Lower-case palochka, ⟨ӏ⟩, is found in handwriting. Usually, palochka uppercase and lowercase forms consistent in print or upright, but only upper-case ⟨Ӏ⟩ is normally used in computers.

==Grammar==
Ingush is a nominative–accusative language in its syntax, though it has ergative morphology.

===Case===
The most recent and in-depth analysis of the language shows eight cases: absolutive, ergative, genitive, dative, allative, instrumental, lative and comparative.

| Cases | Singular | Plural |
|---|---|---|
| Absolutive | -⌀ | -azh / -ii, -i |
| Ergative | -uo / -z, -aa | –azh |
| Genitive | -a, -n | -ii, -i |
| Dative | -aa, -na | -azh-ta |
| Allative | -ga | -azh-ka |
| Instrumental | -ca | -azh-ca |
| Lative | -gh | -egh |
| Comparative | -l | -el |

===Tenses===

| Stem | Suffix | Tense | Example |
| Infinitive Stem (INFS) | {-a} | Infinitive (INF) | laaca |
| {-a} | Imperative (IMP) | laaca |
| Present Stem (unmarked) | --- | Generic Present (PRES) | loac |
| {-az&} | Simultaneous Converb (SCV) | loacaz& |
| {-ar} | Imperfect (IMPF) | loacar |
| {-agDa} | Future (FUT) | loacadda |
| Past Stem (PAST) | {-ar} | Witnessed Past (WIT) | leacar |
| {-aa}/{-na} | Anterior Converb (ACV) | leacaa |
| {-aa} + {-D} / {-na} + {-D} | Perfect (PERF) | leacaad |
| {-aa} + {-Dar} / {-na} + {-Dar} | Pluperfect (PLUP) | leacaadar |

===Numerals===
Like many Northeast Caucasian languages, Ingush uses a vigesimal system, where numbers lower than twenty are counted as in a base-ten system, but higher decads are base-twenty.

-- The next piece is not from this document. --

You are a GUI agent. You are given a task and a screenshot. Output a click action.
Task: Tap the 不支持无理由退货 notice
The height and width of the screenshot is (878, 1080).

| Orthography | Phonetic | Value | Composition |
|---|---|---|---|
| cwa | [t͡sʕʌ] | 1 |  |
| shi | [ʃɪ] | 2 |  |
| qo | [qo] | 3 |  |
| d.i'^{1} | [dɪʔ] | 4 |  |
| pxi | [pxɪ] | 5 |  |
| jaalx | [jalx] | 6 |  |
| vorh | [vʷor̥] | 7 |  |
| baarh | [bar̥] | 8 |  |
| iis | [is] | 9 |  |
| itt | [itː] | 10 |  |
| cwaitt | [t͡sʕɛtː] | 11 | 1+10 |
| shiitt | [ʃitː] | 12 | 2+10 |
| qoitt | [qoitː] | 13 | 3+10 |
| d.iitt^{1} | [ditː] | 14 | 4+10 |
| pxiitt | [pxitː] | 15 | 5+10 |
| jalxett | [jʌlxɛtː] | 16 | 6+10 |
| vuriit | [vʷʊritː] | 17 | 7+10 |
| bareitt | [bʌreitː] | 18 | 8+10 |
| tq'iesta | [tqʼiːestə̆] | 19 |  |
| tq'o | [tqʼo] | 20 |  |
| tq'ea itt | [tqʼɛ̯æjitː] | 30 | 20+10 |
| shouztq'a | [ʃouztqʼə̆] | 40 | 2×20 |
| shouztq'aj itt | [ʃouztqʼetː] | 50 | 2×20+10 |
| bwea | [bʕɛ̯æ] | 100 |  |
| shi bwea | [ʃɪ bʕɛ̯æ] | 200 | 2×100 |
| ezar | [ɛzər] | 1000 | loan from Persian |

1. Note that "four" and its derivatives begin with noun-class marker. d- is merely the default value.

===Pronouns===

|  | 1st person |  |  | 2nd person |  | 3rd person |  |
| singular | plural |  | singular | plural | singular | plural |
| exclusive | inclusive |
| Nominative | so | txo | vai | hwo | sho/shu | yz | yzh |
| Genitive | sy | txy | vai | hwa | shyn | cyn/cun | caar |
| Dative | suona | txuona | vaina | hwuona | shoana | cynna | caana |
| Ergative | aaz | oaxa | vai | wa | oasha | cuo | caar |
| Allative | suoga | txuoga | vaiga | hwuoga | shuoga | cynga | caarga |
| Ablative | suogara | txuogara | vaigara | hwuogara | shuogara | cyngara | caargara |
| Instrumental | suoca(a) | txuoca(a) | vaica(a) | hwuoca | shuoca(a) | cynca | caarca(a) |
| Lative | sogh | txogh | vaigh | hwogh | shogh | cogh | caaregh |
| Comparative | sol | txol | vail | hwol | shol | cul/cyl | caarel |

===Word order===
In Ingush, "for main clauses, other than episode-initial and other all-new ones, verb-second order is most common. The verb, or the finite part of a compound verb or analytic tense form (i.e. the light verb or the auxiliary), follows the first word or phrase in the clause".